Mark Tibergien, chief executive of the Pershing Advisor Solutions custody unit for registered investment advisers, was more direct regarding the fees. “One way or another, we have to get paid,” he said in an interview at the firm's annual gathering of brokers and advisers in Hollywood, Fla., this month.
The shareholder-servicing fees do not apply to funds on Pershing's no-transaction-fee FundVest platform.
Schwab isn't following Pershing for now, but “we will monitor this as it unfolds,” said Doug Hanson, a vice president of investment management services at the San Francisco-based firm.
Schwab lists about 16,000 funds on its funds marketplace, including about 1,500 on its no-transaction-fee Schwab One platform.
TD Ameritrade Holding Corp., an Omaha, Neb.-based discount-brokerage firm has about 14,600 funds on its supermarket shelf and 5,600 that avoid transaction charges. The company “would not pass along” any charges that funds refused to pay, said Sandra Motusesky, senior product manager for mutual funds and exchange traded funds. TD Ameritrade as a general policy will service funds that don't pay the fees, but certain exceptions may apply, she said.
Jenny Engle, a spokeswoman at Boston-based Fidelity Investments, declined to comment on its policies.
For fee-based independent advisers, Pershing's decision presents some strategic dilemmas. They must decide whether to have the firm directly charge their clients for transactions, risking questions from already tetchy investors who might mistake the service charge for a commission, said Sean Hanlon, chairman and chief executive of Hanlon Investment Management Inc. The Egg Harbor Township, N.J., registered investment advisory firm has about $600 million of assets under management.

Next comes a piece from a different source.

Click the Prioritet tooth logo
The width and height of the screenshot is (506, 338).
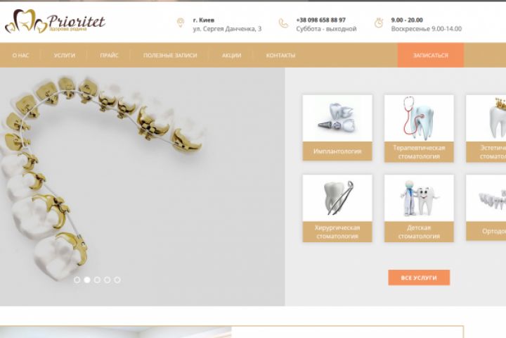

The charges also could induce advisers and brokers to avoid the funds with service charges, even if they are appropriate for clients. That could interfere with RIAs' fiduciary obligations, industry veterans said.
“It could influence which fund you're going to pick and your ability to say, "I'm agnostic about the product, and I'm doing what's best for you,'” said Rob Riley, chief financial officer of Dominick & Dominick LLC, a New York broker-dealer that also has a small RIA unit. The firm has decided to absorb the charges for its brokerage and advisory clients for now because the per-transaction charges are small.
Some advisers and brokers are hoping to persuade the recalcitrant funds to pay for the transfer agent services, saying that they can offset the cost with higher management fees that won't show up as transactional charges.
“They try to get the most they can, and we are trying to pay the least we can, though we're happy to compensate them for the work they do in the best interest of clients,” said Craig Schorr, a director at AllianceBernstein Investments Inc. in New York.
But for a few fund companies, the issue of eroding shareholder value by paying fees isn't up for discussion.
“Vanguard does not pay for distribution on any third-party platforms. Paying to list on those platforms doesn't benefit our existing shareholders,” said Rebecca Cohen, a spokeswoman for the Malvern, Pa.-based Vanguard Group Inc.
In addition to the service fees, most fund companies pay distribution charges equal to 0.4% of new assets added annually through the fund supermarkets, Mr. Hanson said.
Some brokers, to be sure, are philosophical about Pershing's decision.
“We've always told our clients that some fund companies or clearing firms might have some small transaction charges,” said Ed Cofrancesco, president of International Assets Advisory LLC, an Orlando, Fla., RIA with a broker affiliate that clears through Pershing. “I don't necessarily like its decision, but I understand that everybody's got to make money in the capitalist system.”
Mr. Cofrancesco's firm manages about $350 million of assets, including about $100 million in its RIA.